One of the few things in my life that I am generally pleased with is that I actually do take time to pray, meditate, read Scripture and whatever.  I try to have a time of Sabbath each day (or late at night as it is in my case).  I normally do this after I have littered, kicked my dog and gossiped about it.  Whatever goodness I claim in my time with the Lord, the idea of taking a day of Sabbath has been a different matter.   

I think it was in Velvet Elvis that Rob talks about his practice of Sabbath.  Almost a year ago, Tim Lucas from Liquid Church said in a service that he has a day where he turns off the cell, doesn’t look at email, and is with his family, etc.  I’ve heard similar stories say, “I tell the office don’t call me, I’m not answering, (there’s always some kind of concession for emergency), I’m spending the day detached from the world and in communion with God and family …

My practice of taking an actual day (like in the fundamentalist’s literal 24 hour period – lol) has always been sporadic, inconsistent, and at times non-existent. 

I’ve always envied those that have had found the discipline and community that have allowed for that Sabbath to happen.  Often I wonder if I can have it or if it’s that I won’t let myself have it. 

Can one practice Sabbath without turning off the cell phone?  Frankly speaking, I think that’s the overused example.  In fact, I’d like to make the argument that I am not controlled by my cell phone.  I hardly answer my phone when it rings.  In fact, I spend minutes being teased by my friends how they can never get me and so on.  Probably the most used feature is my voicemail.  Some of my friends read this blog and I know some will forever begrudge me but I think they know this anyway.  Because of the constant unproductively in my life, even my closest friends whom I love spending hours discussing my favorite subjects are sent to voicemail.  In fairness, I think most would say I call them back.  Sabbath from my phone is not what I need. 

Nor is it from this blog.  I present my case by the infrequent postings and the limited comments.  Regarding twitter, I have to remind myself that I have twitter.  These things do not control me. 

Perhaps the things that control me are the pressures and stress that I either inflict on myself or allow others to inflict on me.  There is also a healthy pressure that I labor for and I call it ambition.  A lot can be said about that but we all know that ambition has the potential to be a worthy pursuit.  That said, I confess the need for Sabbath.

But I think where I end up landing is here – What I think I need is not Sabbath for the sake of retreating from something but Sabbath to pursue someone/thing greater than I normally do.  I hope to reflect on this again.  

Comments

  1. WOW! I love that— “Sabbath to pursue someone/something greater than I normally do.”

    Although…. I wonder if that reveals a bit of workaholism?
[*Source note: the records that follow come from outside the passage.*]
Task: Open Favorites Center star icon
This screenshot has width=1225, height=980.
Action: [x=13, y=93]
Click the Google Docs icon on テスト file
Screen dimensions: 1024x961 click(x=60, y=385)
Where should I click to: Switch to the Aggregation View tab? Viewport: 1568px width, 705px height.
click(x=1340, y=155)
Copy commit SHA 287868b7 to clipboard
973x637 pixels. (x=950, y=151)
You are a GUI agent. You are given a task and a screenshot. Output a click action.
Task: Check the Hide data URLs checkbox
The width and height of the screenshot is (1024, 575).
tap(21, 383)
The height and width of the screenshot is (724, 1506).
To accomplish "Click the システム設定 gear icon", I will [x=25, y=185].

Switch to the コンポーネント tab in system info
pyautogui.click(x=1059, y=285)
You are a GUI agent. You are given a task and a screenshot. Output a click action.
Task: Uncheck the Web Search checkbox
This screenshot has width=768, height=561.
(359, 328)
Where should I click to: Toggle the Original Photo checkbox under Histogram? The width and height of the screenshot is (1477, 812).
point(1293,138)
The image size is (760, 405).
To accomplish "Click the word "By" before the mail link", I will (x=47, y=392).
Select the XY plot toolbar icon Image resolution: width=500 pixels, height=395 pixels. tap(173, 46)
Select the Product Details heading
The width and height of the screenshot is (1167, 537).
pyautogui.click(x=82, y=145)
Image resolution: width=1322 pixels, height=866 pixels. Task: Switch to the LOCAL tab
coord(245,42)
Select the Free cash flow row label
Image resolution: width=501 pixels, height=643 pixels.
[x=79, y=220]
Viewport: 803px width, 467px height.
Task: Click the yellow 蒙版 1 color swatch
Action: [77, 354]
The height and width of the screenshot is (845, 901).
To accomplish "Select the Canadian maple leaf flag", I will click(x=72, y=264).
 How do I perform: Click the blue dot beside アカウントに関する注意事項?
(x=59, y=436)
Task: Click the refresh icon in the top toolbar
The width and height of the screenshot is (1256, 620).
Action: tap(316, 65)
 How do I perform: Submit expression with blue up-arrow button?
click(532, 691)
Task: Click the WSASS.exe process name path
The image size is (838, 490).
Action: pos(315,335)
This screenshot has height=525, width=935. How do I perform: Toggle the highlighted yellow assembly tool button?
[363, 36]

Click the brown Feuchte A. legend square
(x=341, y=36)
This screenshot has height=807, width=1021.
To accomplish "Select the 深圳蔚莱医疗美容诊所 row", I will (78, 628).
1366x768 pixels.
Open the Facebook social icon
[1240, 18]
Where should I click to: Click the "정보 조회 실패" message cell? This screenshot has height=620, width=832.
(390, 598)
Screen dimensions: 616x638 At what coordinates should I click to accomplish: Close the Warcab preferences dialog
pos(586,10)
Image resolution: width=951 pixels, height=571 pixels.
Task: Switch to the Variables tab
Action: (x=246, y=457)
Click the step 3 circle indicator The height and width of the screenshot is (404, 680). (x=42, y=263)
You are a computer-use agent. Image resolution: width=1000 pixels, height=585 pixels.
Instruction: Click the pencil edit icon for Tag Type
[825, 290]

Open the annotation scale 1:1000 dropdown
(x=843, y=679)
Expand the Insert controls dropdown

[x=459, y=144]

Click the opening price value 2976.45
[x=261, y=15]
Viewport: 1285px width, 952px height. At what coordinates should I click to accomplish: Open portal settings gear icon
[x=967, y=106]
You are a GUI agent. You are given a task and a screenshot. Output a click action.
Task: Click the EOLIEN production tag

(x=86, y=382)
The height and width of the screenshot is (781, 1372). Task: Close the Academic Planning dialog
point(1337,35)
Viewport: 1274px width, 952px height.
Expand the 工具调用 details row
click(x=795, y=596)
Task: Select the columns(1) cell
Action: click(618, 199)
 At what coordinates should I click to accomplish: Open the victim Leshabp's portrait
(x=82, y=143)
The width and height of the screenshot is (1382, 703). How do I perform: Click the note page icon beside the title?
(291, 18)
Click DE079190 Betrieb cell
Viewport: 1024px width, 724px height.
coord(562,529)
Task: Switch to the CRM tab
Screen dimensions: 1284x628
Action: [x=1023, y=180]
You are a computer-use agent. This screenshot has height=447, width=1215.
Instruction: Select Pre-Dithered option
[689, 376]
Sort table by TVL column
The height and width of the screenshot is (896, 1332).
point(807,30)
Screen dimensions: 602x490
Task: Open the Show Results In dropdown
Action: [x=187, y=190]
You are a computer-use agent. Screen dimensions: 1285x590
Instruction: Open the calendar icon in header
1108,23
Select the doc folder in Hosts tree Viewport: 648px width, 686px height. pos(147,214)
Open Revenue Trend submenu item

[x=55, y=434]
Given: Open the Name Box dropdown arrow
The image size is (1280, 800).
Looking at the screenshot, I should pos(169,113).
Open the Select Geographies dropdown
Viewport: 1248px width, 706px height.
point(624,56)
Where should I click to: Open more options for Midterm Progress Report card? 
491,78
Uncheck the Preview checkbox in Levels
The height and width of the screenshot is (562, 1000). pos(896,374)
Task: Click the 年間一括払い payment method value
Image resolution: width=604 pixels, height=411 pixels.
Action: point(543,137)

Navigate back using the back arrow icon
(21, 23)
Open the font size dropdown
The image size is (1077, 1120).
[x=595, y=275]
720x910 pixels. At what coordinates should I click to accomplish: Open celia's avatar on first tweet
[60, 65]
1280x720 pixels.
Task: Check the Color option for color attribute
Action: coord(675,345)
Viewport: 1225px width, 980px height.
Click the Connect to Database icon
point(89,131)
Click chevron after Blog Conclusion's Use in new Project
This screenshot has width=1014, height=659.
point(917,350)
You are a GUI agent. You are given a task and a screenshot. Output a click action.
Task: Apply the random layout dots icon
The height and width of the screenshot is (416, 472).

Not criticizing, just asking the question. Sometimes I think we are addicted to producing or meeting goals or getting something done, addicted to that instead of just being a person. Could I spend a whole day (however I define that, haha), just being Kris Anne? Or does Kris Anne need to produce in order to be Kris Anne…. hmmmmmm… ok, getting too deep for the end of the day. Signing off now! :)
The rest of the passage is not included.